5.50 - MON AVIS SUR LE FILM SCARY MOVIE DE MICHAEL TIDDES (2026)

 


Vu le film Scary Movie de Michael Tiddes (2026) avec Marlon Wyams Schawn Wyans Anna Faris Regina Hall Dave Sheridan Cheri Oteri Olivia Rose Keegan Cameron Scott Roberts Savannah Lee Nassif


Il y a des moments où l'on a envie de crier : **« POURQUOI ?! »** Et même de reprendre la célèbre phrase de Balladur : **« Je vous demande de vous arrêter. »**

Vingt-six ans après le premier *Scary Movie*, les frères Wayans reviennent enfin à l'écriture et devant la caméra, épaulés par Michael Tiddes à la réalisation.
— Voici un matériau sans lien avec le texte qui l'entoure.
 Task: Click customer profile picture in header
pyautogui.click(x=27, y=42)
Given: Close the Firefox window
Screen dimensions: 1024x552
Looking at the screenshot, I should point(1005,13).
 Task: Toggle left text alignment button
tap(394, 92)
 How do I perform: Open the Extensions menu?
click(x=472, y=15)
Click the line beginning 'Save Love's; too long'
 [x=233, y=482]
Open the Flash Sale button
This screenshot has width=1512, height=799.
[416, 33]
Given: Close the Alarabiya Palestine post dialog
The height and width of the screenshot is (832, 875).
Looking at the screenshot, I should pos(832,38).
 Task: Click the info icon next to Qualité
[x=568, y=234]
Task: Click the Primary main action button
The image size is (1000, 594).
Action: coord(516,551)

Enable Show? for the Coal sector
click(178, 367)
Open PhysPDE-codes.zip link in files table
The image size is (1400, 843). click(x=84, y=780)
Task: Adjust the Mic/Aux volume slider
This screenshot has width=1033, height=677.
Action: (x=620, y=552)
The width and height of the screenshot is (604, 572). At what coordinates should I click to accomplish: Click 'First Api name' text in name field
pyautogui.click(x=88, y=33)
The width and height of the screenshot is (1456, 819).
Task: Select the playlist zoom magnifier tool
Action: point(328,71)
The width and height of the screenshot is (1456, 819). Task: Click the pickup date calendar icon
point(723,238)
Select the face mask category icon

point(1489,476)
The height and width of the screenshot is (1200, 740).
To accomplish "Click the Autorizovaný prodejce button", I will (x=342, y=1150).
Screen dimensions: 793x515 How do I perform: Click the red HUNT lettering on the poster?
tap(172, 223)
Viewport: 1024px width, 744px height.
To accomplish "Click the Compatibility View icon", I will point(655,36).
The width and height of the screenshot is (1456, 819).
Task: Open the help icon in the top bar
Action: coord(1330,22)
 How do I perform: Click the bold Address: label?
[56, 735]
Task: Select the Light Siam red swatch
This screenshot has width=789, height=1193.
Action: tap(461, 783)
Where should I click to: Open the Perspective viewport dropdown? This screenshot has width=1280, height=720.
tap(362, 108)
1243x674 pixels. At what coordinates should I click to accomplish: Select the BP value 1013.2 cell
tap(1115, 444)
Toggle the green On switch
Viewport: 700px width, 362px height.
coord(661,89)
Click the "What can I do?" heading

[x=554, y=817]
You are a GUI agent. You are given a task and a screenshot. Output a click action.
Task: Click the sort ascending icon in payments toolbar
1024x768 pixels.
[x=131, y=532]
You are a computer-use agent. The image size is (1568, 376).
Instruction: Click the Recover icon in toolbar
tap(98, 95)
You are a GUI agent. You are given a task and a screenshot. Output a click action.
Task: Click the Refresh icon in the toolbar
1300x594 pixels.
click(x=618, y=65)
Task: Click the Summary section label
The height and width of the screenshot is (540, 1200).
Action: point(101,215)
Le film retrouve Cindy Campbell (Anna Faris), Brenda Meeks (Regina Hall), Ray (Shawn Wayans) et Shorty (Marlon Wayans), de nouveau confrontés à un mystérieux tueur masqué qui s'amuse à massacrer tout ce qui touche aux franchises horrifiques modernes.

Au passage, le film égratigne *Scream*, *Get Out*, *M3GAN*, *Terrifier*, les reboots, les remakes, les requels et tous ces « derniers chapitres » qui n'en finissent jamais.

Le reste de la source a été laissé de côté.